# effect longer/shorter riser length makes on ilf limbs



## Todd the archer (Feb 7, 2003)

Approx. 42 pounds, but lots of variables mainly differences coming from the amount of preload on the limbs because of riser/limb angles.


----------



## ranchoarcher (Sep 26, 2013)

As a general rule of thumb, for each inch of riser lost you'll add a pound of draw weight. I'm using 34# longs on a 19 pinnacle and it's pulling 40. 25-19=6.


----------



## Bill 2311 (Jun 24, 2005)

So long as the limbs actually yield poundage indicated. Limb poundage is usually marked for a specific riser length. I have owned four sets of BlackMax limbs in wood and carbon.
Two ran 3# heavy, one ran 4# light, and one ran 1# light on my riser. All of these were rated for a 17" riser and I had them on a 19" riser. The two sets that ran heavy were carbons so I don't know if that is a trend or just luck of the draw.
Also depends on the limb maker. BlackMax limbs are rated for minimal settings while Hots are rated for max setting. The 50# limbs I am using for hunting hit 46# at 3 turns from max, 48# at 2 turns from max, 50# at one turn from max, and 52# with the limbs turned down until the bushings touch the riser.


----------



## centershot (Sep 13, 2002)

Be aware that Tradtech limbs (if you decide to use those) are rated on a 17" riser and the rated weight goes down 1#/in on a longer riser, just the opposite of typical ILF limbs.


----------



## Mr cheebo (Nov 1, 2010)

Maybe some of you can also answer my question, sorry for hijacking, but while on the subject. I shoot a 17 in das Dalla with med. limbs at 44 lb. A little finger pinch from stack with 27 1/2 in draw. If I go with long limbs at my draw length could I expect a smoother draw, with less pinch and still get good performance from the long limbs. Will it affect flat shooting fast arrow flight, cast etc. Never shot through chrono, just wondering what could I expect.
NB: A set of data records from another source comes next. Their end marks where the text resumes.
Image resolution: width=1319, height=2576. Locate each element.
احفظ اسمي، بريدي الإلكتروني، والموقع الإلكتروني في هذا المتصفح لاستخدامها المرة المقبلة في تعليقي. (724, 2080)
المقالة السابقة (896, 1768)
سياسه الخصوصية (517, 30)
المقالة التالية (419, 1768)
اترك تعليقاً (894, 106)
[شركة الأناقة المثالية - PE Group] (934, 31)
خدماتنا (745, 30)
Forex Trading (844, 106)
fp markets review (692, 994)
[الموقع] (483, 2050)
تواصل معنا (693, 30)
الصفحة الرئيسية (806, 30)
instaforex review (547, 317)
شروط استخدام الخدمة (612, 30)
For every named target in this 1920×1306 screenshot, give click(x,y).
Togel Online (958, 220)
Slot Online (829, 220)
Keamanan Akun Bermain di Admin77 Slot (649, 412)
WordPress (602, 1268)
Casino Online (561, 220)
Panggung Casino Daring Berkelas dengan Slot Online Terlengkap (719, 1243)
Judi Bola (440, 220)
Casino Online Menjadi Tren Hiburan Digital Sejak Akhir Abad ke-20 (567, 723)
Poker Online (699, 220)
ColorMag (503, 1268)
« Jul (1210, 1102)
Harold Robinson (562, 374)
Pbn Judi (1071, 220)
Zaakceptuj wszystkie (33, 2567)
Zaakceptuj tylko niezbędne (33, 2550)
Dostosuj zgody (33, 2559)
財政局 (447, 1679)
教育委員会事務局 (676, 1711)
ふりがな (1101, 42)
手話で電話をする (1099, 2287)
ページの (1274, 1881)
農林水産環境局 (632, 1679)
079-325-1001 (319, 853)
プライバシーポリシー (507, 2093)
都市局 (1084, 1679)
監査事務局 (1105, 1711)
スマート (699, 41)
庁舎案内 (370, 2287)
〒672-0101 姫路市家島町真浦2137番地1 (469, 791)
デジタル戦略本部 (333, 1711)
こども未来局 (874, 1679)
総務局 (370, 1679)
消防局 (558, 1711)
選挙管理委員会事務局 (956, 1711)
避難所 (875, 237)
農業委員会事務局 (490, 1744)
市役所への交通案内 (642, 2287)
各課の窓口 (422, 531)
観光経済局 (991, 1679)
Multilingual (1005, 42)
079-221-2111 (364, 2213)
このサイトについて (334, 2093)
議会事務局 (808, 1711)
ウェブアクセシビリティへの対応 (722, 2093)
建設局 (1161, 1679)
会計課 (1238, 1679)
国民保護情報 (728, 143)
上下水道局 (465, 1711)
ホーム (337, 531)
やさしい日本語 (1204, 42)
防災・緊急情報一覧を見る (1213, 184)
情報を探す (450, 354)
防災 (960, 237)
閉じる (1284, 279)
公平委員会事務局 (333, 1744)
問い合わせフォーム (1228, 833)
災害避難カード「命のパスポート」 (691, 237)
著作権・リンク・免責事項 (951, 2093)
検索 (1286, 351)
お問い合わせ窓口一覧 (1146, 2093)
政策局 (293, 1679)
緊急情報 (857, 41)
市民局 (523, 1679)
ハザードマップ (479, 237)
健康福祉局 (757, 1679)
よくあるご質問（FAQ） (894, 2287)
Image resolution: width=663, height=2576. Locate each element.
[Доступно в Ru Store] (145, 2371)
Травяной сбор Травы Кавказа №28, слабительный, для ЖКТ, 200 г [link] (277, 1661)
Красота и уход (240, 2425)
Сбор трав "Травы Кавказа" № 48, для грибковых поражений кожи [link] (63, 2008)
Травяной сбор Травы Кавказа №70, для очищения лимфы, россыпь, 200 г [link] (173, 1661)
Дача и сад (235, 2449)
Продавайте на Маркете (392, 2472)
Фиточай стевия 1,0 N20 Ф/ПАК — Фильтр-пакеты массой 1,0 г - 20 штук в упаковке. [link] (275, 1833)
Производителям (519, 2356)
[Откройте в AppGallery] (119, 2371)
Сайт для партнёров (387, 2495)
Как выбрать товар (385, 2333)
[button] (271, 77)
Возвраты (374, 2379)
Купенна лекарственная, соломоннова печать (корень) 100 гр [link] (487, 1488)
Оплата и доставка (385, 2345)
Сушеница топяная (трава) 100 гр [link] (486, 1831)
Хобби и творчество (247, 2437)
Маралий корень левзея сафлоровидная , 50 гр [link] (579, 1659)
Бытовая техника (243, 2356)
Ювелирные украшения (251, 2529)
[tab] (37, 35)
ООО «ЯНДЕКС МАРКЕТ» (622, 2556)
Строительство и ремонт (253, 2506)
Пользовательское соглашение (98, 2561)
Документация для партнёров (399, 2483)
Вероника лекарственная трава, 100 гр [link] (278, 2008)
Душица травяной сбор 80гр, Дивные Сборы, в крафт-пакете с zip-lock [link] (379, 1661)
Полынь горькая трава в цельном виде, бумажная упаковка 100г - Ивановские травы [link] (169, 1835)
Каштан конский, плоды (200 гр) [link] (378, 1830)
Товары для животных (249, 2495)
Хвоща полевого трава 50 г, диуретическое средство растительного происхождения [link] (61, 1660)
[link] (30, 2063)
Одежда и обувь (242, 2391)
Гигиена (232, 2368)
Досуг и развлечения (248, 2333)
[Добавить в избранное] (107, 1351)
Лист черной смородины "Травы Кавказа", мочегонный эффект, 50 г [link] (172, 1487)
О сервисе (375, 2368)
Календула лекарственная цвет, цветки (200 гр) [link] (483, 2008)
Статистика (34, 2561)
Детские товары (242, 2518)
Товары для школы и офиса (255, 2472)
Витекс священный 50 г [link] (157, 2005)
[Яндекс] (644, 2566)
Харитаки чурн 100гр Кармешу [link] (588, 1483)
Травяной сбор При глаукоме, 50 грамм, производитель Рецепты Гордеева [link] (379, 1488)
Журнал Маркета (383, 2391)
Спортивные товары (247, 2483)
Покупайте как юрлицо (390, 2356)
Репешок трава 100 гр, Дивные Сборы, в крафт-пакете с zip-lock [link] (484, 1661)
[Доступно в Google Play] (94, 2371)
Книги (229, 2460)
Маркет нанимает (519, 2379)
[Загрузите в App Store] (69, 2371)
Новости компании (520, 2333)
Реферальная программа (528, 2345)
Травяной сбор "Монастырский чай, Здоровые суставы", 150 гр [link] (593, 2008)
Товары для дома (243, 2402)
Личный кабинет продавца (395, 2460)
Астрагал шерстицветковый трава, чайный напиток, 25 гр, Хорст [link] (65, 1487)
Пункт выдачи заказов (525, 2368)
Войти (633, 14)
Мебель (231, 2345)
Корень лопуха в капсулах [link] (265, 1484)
Sorry for butting in but thought my question fit the subject matter.

thanks for any help

Wayne Walker


----------



## centershot (Sep 13, 2002)

From my experience Mediums to Longs will lose about 5 fps.


----------



## j.conner (Nov 12, 2009)

Be double careful with TradTech limbs - some models are marked as measured on a 17" riser and others on a 19" riser. They are also Korean-made and run heavy (measured with limb bolts backed all the way out).


----------